MelRe: Vision-Based Mel-Spectrogram Restoration

Kaixuan Luan, Xiaoda Yang, Shile Cai, Ruofan Hu, Minghui Fang, Wenrui Liu, Jialong Zuo, Jiaqi Duan, Yuhang Ma, Junyu Lu

With advancements in visual technology, an increasing number of visual techniques have recently been applied in other fields. Among them, mel spectrograms provide a bridge between audio features and visual models. Previous work has demonstrated that applying image processing methods to mel spectrograms is feasible. However, traditional image-based models operate at a relatively coarse level, focusing primarily on controlling texture and shape.

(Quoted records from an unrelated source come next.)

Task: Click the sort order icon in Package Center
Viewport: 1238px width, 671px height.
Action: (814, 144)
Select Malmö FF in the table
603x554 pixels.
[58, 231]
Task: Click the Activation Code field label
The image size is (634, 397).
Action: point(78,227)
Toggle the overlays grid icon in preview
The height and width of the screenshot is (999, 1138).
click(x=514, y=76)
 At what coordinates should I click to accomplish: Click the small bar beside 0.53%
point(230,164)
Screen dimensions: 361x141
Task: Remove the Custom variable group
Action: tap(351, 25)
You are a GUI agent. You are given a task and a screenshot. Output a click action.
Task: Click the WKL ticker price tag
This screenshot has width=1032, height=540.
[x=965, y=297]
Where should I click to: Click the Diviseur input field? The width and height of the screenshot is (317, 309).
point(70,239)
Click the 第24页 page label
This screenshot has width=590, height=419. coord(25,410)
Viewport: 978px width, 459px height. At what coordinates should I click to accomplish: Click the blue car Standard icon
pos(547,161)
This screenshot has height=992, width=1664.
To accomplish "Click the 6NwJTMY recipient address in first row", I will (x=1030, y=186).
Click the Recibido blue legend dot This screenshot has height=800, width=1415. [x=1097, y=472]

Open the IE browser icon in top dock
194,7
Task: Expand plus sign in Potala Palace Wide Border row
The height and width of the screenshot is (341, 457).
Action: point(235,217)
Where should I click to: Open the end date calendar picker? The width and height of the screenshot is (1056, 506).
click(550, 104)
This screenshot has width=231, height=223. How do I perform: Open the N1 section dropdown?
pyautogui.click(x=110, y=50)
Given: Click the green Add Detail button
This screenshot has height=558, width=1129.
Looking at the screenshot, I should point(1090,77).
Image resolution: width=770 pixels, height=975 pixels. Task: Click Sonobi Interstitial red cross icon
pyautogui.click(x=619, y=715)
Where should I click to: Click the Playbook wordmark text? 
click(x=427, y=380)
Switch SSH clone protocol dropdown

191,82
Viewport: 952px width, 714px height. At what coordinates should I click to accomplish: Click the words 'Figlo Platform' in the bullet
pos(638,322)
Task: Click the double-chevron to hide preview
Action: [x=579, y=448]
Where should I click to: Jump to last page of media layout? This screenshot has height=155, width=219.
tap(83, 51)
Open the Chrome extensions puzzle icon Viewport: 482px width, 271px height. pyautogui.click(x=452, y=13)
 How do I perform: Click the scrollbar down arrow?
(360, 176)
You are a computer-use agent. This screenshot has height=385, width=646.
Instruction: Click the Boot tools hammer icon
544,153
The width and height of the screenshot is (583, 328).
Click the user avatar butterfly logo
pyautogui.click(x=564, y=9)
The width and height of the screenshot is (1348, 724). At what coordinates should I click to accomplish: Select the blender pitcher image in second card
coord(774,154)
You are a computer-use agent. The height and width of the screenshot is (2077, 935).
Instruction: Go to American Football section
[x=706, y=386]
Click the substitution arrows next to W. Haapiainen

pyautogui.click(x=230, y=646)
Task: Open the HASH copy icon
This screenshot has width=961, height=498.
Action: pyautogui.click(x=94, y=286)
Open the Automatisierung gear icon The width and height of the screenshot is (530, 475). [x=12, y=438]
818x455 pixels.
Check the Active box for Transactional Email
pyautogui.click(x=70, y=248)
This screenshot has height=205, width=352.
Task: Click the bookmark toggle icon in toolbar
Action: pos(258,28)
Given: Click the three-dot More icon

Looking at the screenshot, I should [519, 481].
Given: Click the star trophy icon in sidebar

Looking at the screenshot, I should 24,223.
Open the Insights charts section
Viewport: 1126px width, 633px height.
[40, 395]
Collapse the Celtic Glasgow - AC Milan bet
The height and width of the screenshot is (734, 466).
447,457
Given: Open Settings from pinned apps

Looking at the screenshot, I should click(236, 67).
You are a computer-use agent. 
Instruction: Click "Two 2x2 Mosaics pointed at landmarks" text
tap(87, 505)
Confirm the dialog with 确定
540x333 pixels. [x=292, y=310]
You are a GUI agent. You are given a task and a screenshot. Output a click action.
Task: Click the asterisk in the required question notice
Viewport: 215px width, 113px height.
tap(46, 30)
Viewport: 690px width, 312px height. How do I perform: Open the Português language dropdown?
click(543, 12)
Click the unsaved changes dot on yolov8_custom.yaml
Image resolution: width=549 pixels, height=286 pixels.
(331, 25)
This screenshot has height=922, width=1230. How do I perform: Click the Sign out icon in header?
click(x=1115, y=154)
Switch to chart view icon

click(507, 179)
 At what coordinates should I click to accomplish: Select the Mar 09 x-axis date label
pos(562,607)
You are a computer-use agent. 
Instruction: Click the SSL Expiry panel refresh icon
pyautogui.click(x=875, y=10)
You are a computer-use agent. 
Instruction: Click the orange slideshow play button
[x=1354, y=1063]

In contrast, mel spectrograms are highly sensitive to detail, containing complex time-frequency information that requires more refined modeling. To address this, we propose MelRe, a visual model specifically designed for mel spectrograms, aimed at tackling complex fine-grained audio degradation issues from a visual perspective. MelRe addresses the need for fine-grained detail through pixel-level restoration methods and employs degradation alignment and noise simulation strategies to achieve high-precision restoration across varying levels of degradation, demonstrating exceptional restoration performance. Experimental results show that MelRe achieves a new state-of-the-art (SOTA) level in complex audio restoration tasks, highlighting its potential for high-quality audio repair.